Lair Assault: Kill the Wizard – notes and miniatures

I’ve run every Lair Assault except for Spiderkiller. I’ve enjoyed them all, but all the past Lair Assaults suffered from oversights that seemed to show insufficient blind playtesting.

For example, Attack of the Tyrantclaw failed to note whether the T-Rex would attack the other dinosaurs. The whole encounter turned on that huge detail. And then we had the Pixie Music Box problem.…

In Talon of Umberlee, if the players camped below decks, the Kraken could not attack and the sahuagin boss could barely move without squeezing. The module never accounted for this strategy. Can the bad guys start tearing down the masts and rigging to coax the characters out? Can they set the ship on fire? If I were the sea god, I would have sunk the ship first, and then seen how the thieving characters fared against my warriors, but that hardly seems sporting.

Kill the Wizard raised only one minor question, which I’ll mention later. So in my experience, the challenge ranks as both the best constructed and difficult Lair Assault. I’ve run it once, so far, at Dean’s Dugout in Naperville Illinois.

I loved having the players land in random places in the dungeon. The divided party adds a new strategic dimension to the challenge. When players suddenly find themselves alone, facing monsters, they feel a real sense of peril. Plus, the random element adds extra uncertainty to replays. I wanted to conceal the landing spots of players who could not see each other. However, to keep things moving, I simply placed all the characters in a room the first time initiative came up for any character in the room.

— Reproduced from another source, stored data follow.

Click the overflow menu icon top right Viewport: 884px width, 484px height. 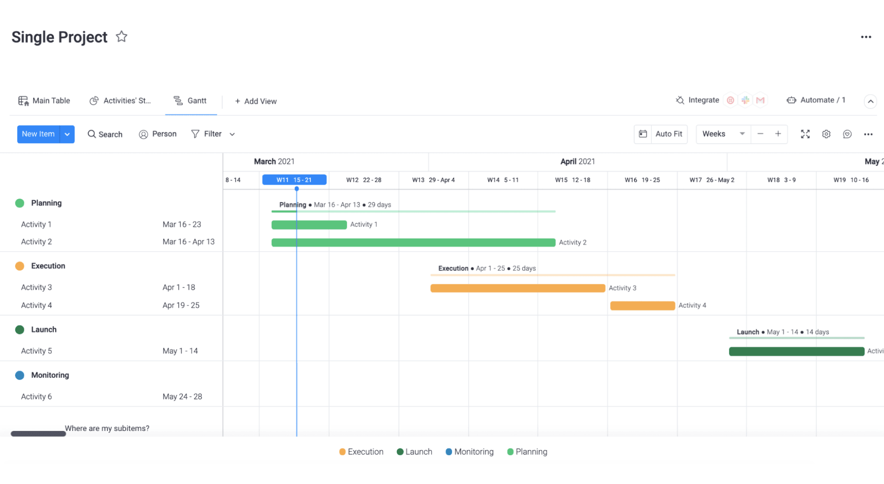pos(866,36)
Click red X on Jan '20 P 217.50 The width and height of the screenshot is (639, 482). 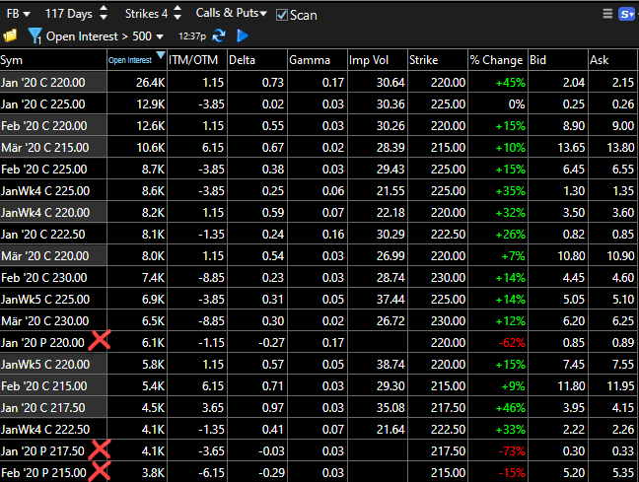[x=100, y=450]
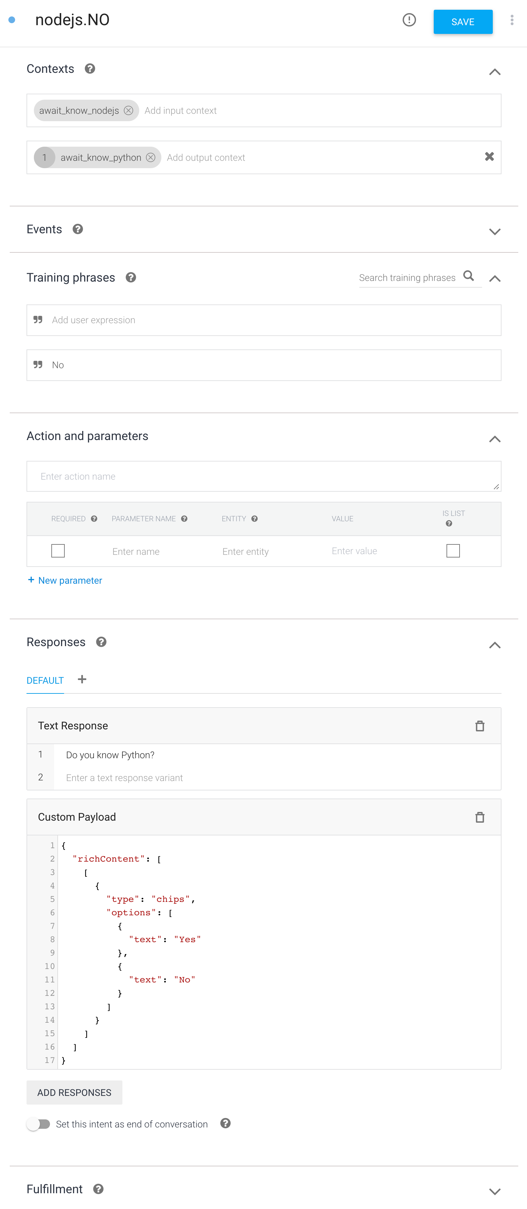The height and width of the screenshot is (1209, 527).
Task: Remove the await_know_nodejs input context chip
Action: click(128, 110)
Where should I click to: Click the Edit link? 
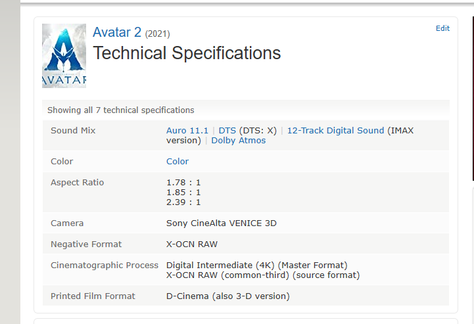[x=442, y=28]
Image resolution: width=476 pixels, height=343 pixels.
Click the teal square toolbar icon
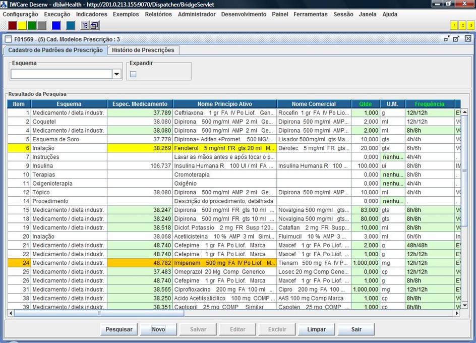click(71, 25)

The scenario ran very long. In the store, neither of the two tables came close to finishing after 6 hours. We simply ran out of time. Perhaps if the players adopted a stealth strategy, the event could come closer to the advertised 3-4 hour running time. As it stands, I recommend doing everything possible to speed play and encourage fast turns. Next time I run this one, I may resort to extreme measures. If players start their turn by examining the map and mulling over what they want to do, I may just hand them their initiative card and tell them they’re delaying until ready.

Kill the Wizard explicitly forbids taking a short rest. The challenge presents no game-world explanation for this, but the dungeon master can invent a source of time pressure. Perhaps Variel’s key is magically linked to her life force. As soon as she loses possession of it, its power to open the gates begins to fade.

Without a short rest, the players cannot recharge encounter powers. The challenge does not spell out whether until-end-of-encounter effects survive the trip through the gate and carry on into the dungeon. Because the encounter never describes any delays that would cause effects to exceed their five minute time limit, I say that effects last. Bottom  line, the characters need all the help they can get. The Drowslayer lives up to its name.

By the way, I notice all the Lair Assaults except Talon of Umberlee reward players for loading their characters with powers that buff until the end of the encounter. This makes powers like Wizard’s Fury very potent. I’m not fond of how the single-encounter design overvalues a class of powers. I liked how Talon of Umberlee rewarded more traditional character design.

I have a lot of miniatures and prefer using them over the tokens. I used the following miniatures:

  • Variel – the Elf Warlock from the 2008 starter set
  • Iron Defenders – Dungeons of Dread 36
  • Etherik – Eladrin Pyromancer, Against the Giants 45
  • Arcane Students – Tiefling Warlock, Dungeons of Dread 47
  • Bar-lgura – Desert of Desolation 44
  • Owlbear – Against the Giants 35 or Blood War 57.
  • Flesh Golem – Aberrations 45 or Night Below 46

I created my own Drowslayer and black pudding figures, as you can see in my last post.